Cyrano wrote: ↑10 Oct 2025 16:14
Chetak garu,
Agree mostly. What historic or ethnic claim do Afghans have on Balochistan? I'm not well versed in this matter, my vague GK tells me they are as different as chalk and cheese. If anything, Balochs would prefer to be a part of Bharat than get gobbled up by Afghanis/Talibunnies.
Cyrano ji,
here you go.
The Durand Line is the 2,640-kilometer (1,640-mile) international border between Afghanistan and Pakistan, established in 1893 by British civil servant Sir Henry Mortimer Durand and Afghan ruler Abdur Rahman Khan. While internationally recognized as the border by Pakistan and the world community, the line is not accepted by Afghanistan, as it was signed under pressure and divides Pashtun and Baloch ethnic homelands. The agreement was a product of the 19th century Great Game between the British and Russian empires and was intended to fix spheres of influence.
Key Points
Established in the Hindu Kush in 1893, it runs through the tribal lands between Afghanistan and British India. In modern times it has marked the border between Afghanistan and Pakistan.

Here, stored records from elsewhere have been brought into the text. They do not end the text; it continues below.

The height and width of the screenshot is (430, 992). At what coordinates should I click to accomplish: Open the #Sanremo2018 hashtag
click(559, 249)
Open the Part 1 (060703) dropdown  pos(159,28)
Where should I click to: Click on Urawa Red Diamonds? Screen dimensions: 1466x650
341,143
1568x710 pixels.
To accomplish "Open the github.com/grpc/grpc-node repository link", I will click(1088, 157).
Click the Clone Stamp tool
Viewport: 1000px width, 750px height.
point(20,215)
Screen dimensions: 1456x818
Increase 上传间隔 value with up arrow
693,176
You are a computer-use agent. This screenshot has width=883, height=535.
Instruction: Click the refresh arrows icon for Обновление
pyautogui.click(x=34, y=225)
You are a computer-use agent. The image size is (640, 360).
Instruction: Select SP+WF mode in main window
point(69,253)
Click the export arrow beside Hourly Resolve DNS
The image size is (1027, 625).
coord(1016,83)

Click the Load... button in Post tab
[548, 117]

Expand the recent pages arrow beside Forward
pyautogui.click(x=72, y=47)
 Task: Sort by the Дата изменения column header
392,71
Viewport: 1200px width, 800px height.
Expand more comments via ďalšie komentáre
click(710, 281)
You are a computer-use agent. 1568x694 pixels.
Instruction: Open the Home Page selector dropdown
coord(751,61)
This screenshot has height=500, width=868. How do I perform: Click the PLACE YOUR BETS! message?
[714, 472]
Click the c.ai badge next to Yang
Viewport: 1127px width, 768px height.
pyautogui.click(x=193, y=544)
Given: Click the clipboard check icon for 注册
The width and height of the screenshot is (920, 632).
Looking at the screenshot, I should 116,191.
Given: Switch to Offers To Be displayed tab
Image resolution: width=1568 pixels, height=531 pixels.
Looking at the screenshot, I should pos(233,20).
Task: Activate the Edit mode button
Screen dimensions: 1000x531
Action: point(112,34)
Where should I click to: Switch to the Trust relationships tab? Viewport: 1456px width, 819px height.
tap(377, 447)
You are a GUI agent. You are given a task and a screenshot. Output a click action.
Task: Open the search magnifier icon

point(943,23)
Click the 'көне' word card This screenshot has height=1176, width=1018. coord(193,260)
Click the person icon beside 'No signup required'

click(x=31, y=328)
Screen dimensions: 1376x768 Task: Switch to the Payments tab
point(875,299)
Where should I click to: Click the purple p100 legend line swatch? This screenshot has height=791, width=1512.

It is a legacy of the 19th century Great Game between the Russian and British empires in which Afghanistan was used as a buffer by the British against a feared Russian expansionism to its east.
The agreement demarcating what became known as the Durand Line was signed between the British civil servant Sir Henry Mortimer Durand and Amir Abdur Rahman, then the Afghan ruler in 1893.
Abdur Rahman became king in 1880, two years after the end of the Second Afghan War in which the British took control of several areas that were part of the Afghan kingdom. His agreement with Durand demarcated the limits of his and British India’s “spheres of influence” on the Afghan “frontier” with India.
The seven-clause agreement recognised a 2,670-km line, which stretches from the border with China to Afghanistan’s border with Iran.
It also put on the British side the strategic Khyber Pass.
It is a mountain pass in the Hindu Kush, on the border between Pakistan and Afghanistan.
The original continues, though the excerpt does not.